The pathophysiology and possible risk factors of ERCP induced pancreatitis are poorly understood. Factors reported to affect the risk include physicians’ experience, procedure related infection, overfilling of the pancreatic duct with acinarisation of the contrast media, repeated or difficult pancreatic duct cannulations and injections, ionic contrast medium, underlying pancreatic diseases, α1 antitrypsin or α2 macroglobulin deficiency, young age, and sphincterotomy for sphincter of Oddi dysfunction or a non-dilated bile duct.1 2 4 5 8-13

An asymptomatic increase in amylase and other pancreatic enzyme levels may occur in up to 70% of patients after ERCP.4 5 14Therefore, measurement of serum or urine amylase often results in a groundless suspicion of pancreatitis. Hence there is a need for a more specific and accurate method for diagnosing and estimating the severity of pancreatic damage during the first few hours after ERCP. The current severity grading is only retrospective.15

Trypsinogen is an inactive precursor of trypsin secreted from the acinar cells into the pancreatic juice. Trypsinogen occurs as two major isoenzymes, trypsinogen 1 (cationic trypsinogen) and trypsinogen 2 (anionic trypsinogen).16 17 In healthy subjects, the serum concentration of trypsinogen 1 is higher than that of trypsinogen 2, whereas in AP the trypsinogen 2 levels are higher.18 19 We have previously shown that trypsinogen 2 and trypsin 2-α1 antitrypsin complex (trypsin 2-AAT) are better diagnostic and prognostic markers of AP than amylase or C reactive protein.19-21 Earlier methods for determining immunoreactive trypsin have mainly measured trypsinogen 1. The clinical utility of trypsinogen 2 and trypsin 2-AAT in detecting ERCP induced pancreatitis has not previously been studied.

The aim of this study was to evaluate the clinical usefulness of the serum trypsinogen 2 and trypsin 2-AAT measurements in diagnosing and predicting the severity of post-ERCP pancreatitis.

Patients and Methods


All 308 patients who underwent ERCP between September 1994 and December 1995 in our department were included in this prospective, consecutive study. There were 168 females and 140 males, with a mean age of 64 years (range 22–94 years). Table 1 shows the indications for ERCP examinations.

Table 1

 Indications for ERCP


ERCPs with or without therapeutic procedures were performed by a single experienced physician (JH) in a standard fashion. After an overnight fast, patients were premedicated with diazepam and atropine, the dose being adjusted for age and tolerance. Antibiotic prophylaxis (ceftriaxone 2.0 g) was given intravenously to all patients one hour before the procedure. Duodenal relaxation was achieved with glucagon administered intravenously after duodenal intubation. Olympus JF IT 10 or TJF 10 side viewing duodenoscopes were used. Contrast medium (iohexol 140 or 240 mg/l, Omnipaque, Nycomed, Norway) was slowly injected manually under fluoroscopic control to avoid pancreatic acinarisation. Selective cannulation of the biliary and/or pancreatic duct was attempted in all patients. When indicated, endoscopic papillotomy or sphincterotomy, stone extraction, and stent placement were performed in the same session.
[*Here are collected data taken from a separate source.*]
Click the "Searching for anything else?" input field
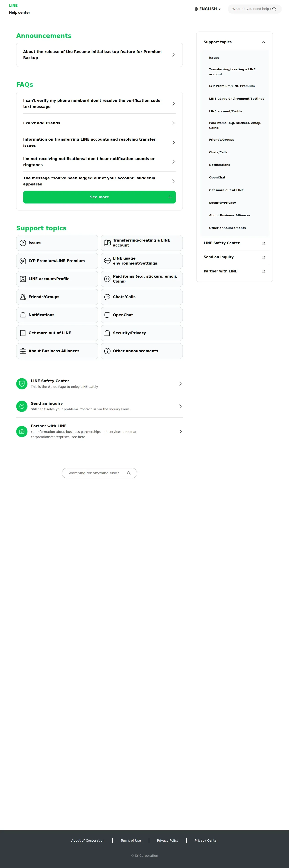[99, 473]
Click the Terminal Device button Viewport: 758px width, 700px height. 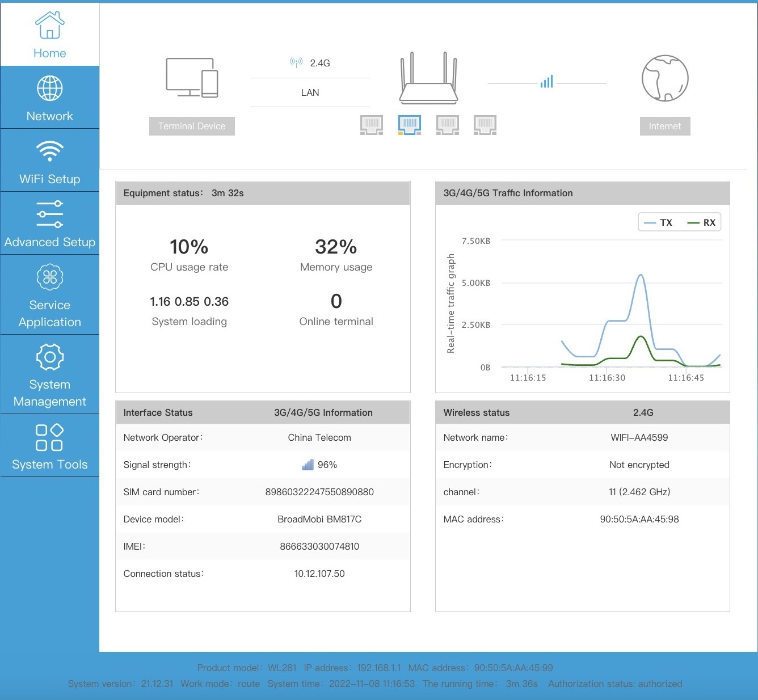[x=192, y=126]
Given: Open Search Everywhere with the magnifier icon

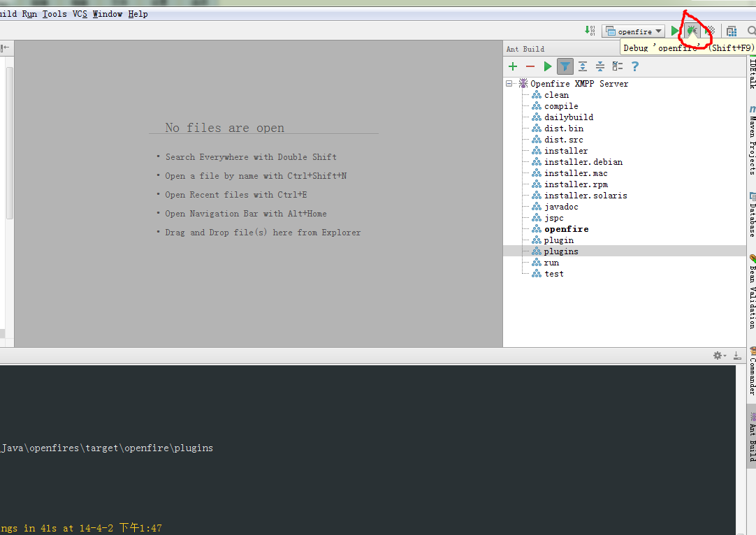Looking at the screenshot, I should pos(750,31).
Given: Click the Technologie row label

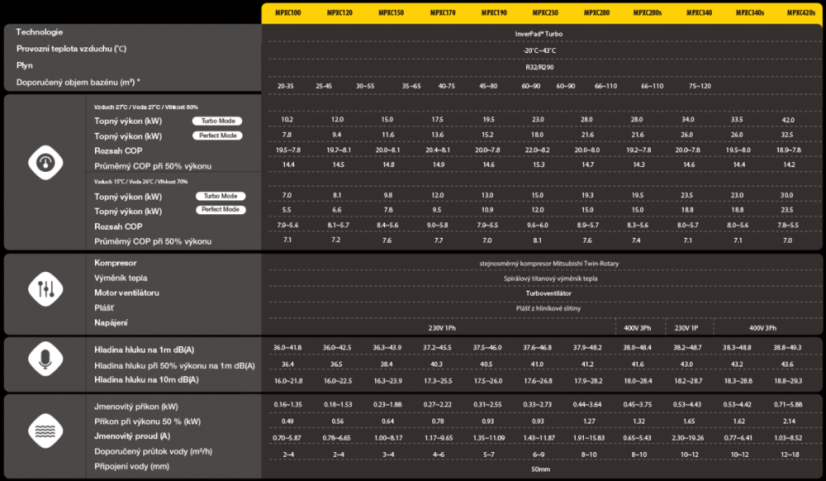Looking at the screenshot, I should [40, 32].
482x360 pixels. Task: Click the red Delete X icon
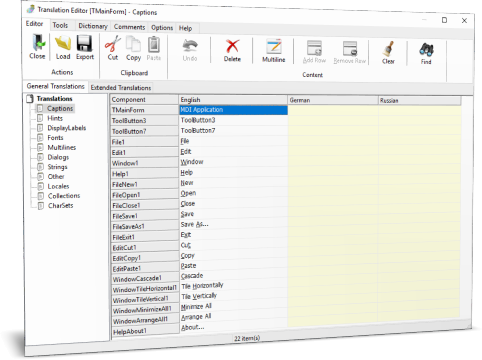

The diagnosis of ERCP pancreatitis was based on a rise in serum or urine amylase values of at least threefold above the upper reference limit within 24 hours and persistent abdominal pain for at least 24 hours after the procedure. Contrast enhanced computed tomography was performed to detect severe AP (n=8).
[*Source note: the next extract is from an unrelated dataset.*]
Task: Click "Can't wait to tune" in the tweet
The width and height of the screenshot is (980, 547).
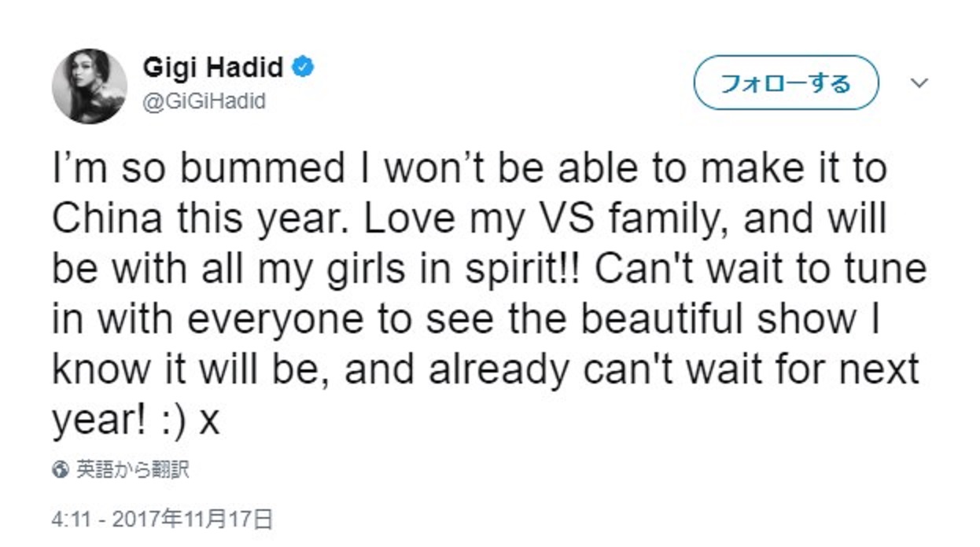Action: [760, 270]

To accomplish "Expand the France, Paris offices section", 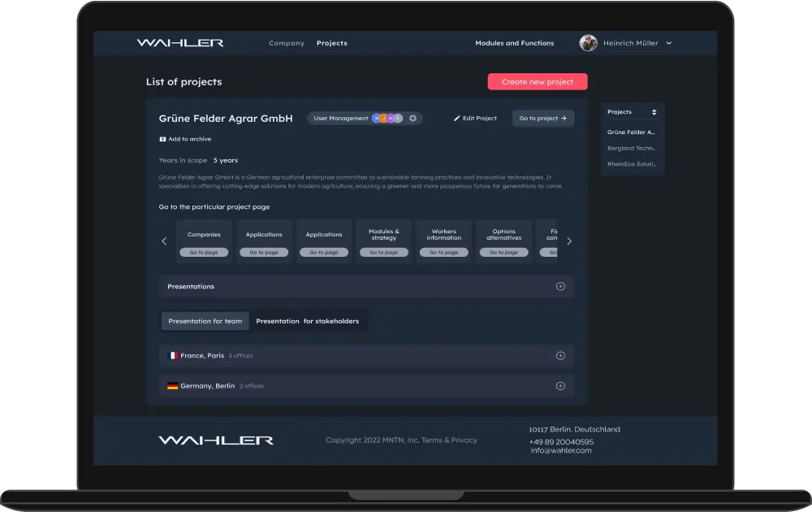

Pancreatitis was graded as mild if an outpatient had to be hospitalised or a planned admission was prolonged to three days or less after the procedure and as severe if hospital stay lasted more than three days or if complications occurred.15 Blood samples for assay of trypsinogen 2, trypsin 2-AAT, and amylase were collected before and at one, six, and 24 hours after ERCP.
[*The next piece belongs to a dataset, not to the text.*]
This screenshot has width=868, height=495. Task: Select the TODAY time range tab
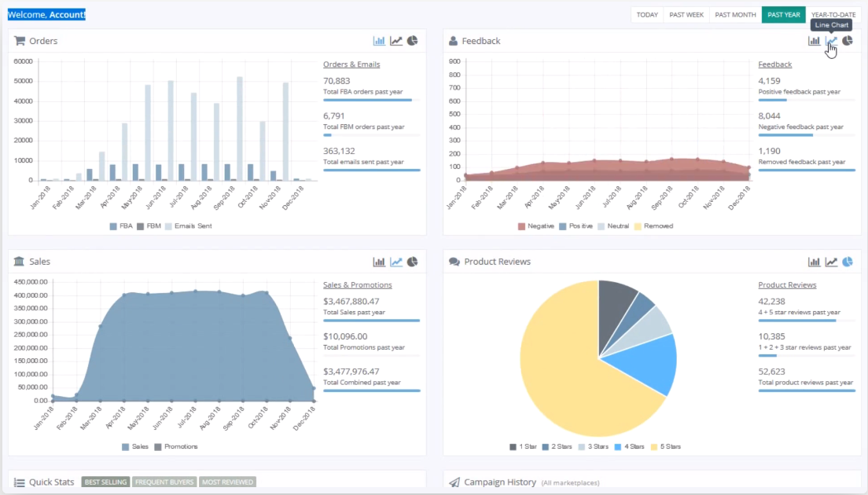click(647, 15)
Recorded technical factors associated with ERCP included age, sex, indication for ERCP, duration of the procedure, laboratory data (liver function tests, coagulation status, white blood cell count, C reactive protein), technical details of the procedure (table 2), success or failure rate, gall bladder status, medical history, and complications. Patients were followed prospectively for evidence of pancreatitis, bleeding, perforation, and other complications.

Table 2

 Technical factors of ERCP and the risk for postprocedural pancreatitis


The concentrations of trypsinogen 2 and trypsin 2-AAT in serum were measured by time resolved immunofluorometric assays.18 The assay for trypsinogen 2 utilises two monoclonal antibodies against trypsinogen 2 produced by immunisation with trypsinogen isolated from mucinous ovarian cyst fluid. The trypsin 2-AAT assay uses a monoclonal capture antibody and a commercial polyclonal antibody against AAT (Dako, Glostrup, Denmark) as the tracer. Results of both assays are obtained within one hour, and are available on a stat basis (analyser: AutoDelfia, Wallac, Turku, Finland). The reference range of 18–90 μg/l for trypsinogen 2 in serum is based on measurements in 264 healthy adults.18 20 For trypsin 2-AAT the reference range is 2.3–12 μg/l, as determined by measurements in 120 healthy adults.19 22


Comparison of continuous data was performed with the Mann-Whitney U test. For discrete variables, Fisher’s exact test was used. A p value of less than 0.05 was considered statistically significant.


Detectable acute pancreatitis developed in 31 of the 308 patients studied. Twenty three of them were classified as mild with rapid spontaneous recovery. Eight patients (26%) had a severe episode of pancreatitis with prolonged hospital stay or complications.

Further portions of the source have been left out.